32 Unter diesen Umständen verfügt der Gerichtshof nicht über ausreichende Anhaltspunkte, um die Tragweite des der Republik Finnland vorgeworfenen Verstoßes gegen das Gemeinschaftsrecht genau erfassen und damit überprüfen zu können, ob die von der Kommission behauptete Vertragsverletzung vorliegt (vgl. in diesem Sinne Urteil Kommission/Vereinigtes Königreich, Randnr. 18).

33 Die Klage ist folglich als unzulässig abzuweisen.

Kostenentscheidung:

Kosten

34 Nach Art. 69 § 2 der Verfahrensordnung ist die unterliegende Partei auf Antrag zur Tragung der Kosten zu verurteilen.
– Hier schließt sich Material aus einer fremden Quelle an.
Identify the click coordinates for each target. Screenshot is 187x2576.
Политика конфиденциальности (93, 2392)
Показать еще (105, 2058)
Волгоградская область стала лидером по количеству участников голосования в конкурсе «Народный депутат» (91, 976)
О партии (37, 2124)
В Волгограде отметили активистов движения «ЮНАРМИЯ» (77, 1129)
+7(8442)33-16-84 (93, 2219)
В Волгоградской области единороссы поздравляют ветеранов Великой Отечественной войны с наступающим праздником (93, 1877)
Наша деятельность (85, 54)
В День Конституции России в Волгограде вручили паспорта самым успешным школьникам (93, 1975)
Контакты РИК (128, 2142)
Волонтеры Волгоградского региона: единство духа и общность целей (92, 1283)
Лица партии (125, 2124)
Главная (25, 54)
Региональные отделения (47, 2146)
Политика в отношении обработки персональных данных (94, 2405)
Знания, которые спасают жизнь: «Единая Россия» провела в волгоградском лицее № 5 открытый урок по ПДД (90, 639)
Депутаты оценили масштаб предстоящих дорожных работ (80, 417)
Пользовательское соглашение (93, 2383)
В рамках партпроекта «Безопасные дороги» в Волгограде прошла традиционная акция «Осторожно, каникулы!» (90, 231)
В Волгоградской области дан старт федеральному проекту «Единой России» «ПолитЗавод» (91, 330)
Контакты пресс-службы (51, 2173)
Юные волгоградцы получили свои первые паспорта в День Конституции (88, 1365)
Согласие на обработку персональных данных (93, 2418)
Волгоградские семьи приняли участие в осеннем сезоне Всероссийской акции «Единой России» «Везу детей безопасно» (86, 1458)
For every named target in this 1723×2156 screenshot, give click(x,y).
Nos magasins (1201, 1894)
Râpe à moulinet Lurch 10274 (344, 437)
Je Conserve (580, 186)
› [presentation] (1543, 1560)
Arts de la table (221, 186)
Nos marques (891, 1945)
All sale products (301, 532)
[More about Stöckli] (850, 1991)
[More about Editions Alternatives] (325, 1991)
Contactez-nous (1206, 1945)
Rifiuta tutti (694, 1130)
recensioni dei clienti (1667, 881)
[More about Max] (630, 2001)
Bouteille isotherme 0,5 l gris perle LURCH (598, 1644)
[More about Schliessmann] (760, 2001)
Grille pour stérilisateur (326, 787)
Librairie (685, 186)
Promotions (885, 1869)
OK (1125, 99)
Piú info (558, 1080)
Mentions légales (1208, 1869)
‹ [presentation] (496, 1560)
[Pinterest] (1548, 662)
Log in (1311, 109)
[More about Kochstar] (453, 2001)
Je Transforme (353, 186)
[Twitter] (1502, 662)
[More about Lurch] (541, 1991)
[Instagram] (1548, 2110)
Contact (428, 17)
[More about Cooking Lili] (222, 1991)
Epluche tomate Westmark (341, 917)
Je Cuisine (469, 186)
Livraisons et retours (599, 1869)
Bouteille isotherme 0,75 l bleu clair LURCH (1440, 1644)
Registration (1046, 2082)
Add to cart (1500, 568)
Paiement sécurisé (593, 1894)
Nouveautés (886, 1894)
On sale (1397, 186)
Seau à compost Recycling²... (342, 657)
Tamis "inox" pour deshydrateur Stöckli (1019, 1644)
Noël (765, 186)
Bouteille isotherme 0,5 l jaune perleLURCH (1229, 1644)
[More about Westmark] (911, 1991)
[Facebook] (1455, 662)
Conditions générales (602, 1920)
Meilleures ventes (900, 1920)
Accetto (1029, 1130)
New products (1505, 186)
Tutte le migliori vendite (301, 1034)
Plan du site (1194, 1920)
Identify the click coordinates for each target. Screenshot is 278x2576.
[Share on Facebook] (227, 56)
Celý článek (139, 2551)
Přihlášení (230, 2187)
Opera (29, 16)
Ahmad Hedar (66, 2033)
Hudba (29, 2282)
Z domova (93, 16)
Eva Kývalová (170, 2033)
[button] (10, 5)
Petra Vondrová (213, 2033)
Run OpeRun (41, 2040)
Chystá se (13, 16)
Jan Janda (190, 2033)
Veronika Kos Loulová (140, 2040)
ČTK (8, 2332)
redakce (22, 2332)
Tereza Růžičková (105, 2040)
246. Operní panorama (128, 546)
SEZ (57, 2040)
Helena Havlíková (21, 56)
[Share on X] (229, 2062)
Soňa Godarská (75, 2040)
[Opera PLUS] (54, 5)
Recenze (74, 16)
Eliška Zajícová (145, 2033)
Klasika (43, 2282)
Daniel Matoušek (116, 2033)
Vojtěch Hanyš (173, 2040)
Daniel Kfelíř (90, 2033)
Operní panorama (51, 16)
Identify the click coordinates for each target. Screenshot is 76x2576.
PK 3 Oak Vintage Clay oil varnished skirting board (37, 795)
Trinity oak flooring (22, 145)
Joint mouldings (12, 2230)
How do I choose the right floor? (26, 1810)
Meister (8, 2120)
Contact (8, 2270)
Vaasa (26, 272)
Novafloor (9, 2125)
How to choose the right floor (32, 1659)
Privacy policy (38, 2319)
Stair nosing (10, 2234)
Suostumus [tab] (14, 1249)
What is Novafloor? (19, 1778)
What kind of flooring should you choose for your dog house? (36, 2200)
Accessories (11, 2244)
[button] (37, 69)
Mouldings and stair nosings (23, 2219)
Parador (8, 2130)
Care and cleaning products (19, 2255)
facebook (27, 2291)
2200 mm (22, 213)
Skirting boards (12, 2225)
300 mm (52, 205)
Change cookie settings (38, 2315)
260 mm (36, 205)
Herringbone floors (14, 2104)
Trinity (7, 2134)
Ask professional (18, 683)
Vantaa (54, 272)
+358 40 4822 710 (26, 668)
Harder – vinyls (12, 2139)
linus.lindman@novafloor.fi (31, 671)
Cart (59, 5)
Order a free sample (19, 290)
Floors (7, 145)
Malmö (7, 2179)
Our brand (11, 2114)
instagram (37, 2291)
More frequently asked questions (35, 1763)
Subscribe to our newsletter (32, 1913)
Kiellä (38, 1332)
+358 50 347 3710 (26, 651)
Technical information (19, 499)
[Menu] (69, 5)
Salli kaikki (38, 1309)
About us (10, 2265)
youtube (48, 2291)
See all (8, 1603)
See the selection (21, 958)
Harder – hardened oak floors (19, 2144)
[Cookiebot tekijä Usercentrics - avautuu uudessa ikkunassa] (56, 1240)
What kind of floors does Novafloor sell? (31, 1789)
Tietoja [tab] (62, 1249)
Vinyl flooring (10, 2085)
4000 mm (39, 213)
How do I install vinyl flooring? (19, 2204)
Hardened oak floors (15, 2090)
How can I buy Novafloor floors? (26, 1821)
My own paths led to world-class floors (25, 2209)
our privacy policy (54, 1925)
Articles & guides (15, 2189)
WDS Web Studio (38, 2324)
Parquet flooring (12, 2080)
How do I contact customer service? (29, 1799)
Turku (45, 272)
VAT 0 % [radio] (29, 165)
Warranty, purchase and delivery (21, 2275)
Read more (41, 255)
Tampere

Da die Republik Finnland eine entsprechende Verurteilung der Kommission beantragt hat und deren Klage unzulässig ist, sind ihr die Kosten aufzuerlegen.

Tenor:

Aus diesen Gründen hat der Gerichtshof (Zweite Kammer) für Recht erkannt und entschieden:

1. Die Klage wird als unzulässig abgewiesen.

2. Die Kommission der Europäischen Gemeinschaften trägt die Kosten.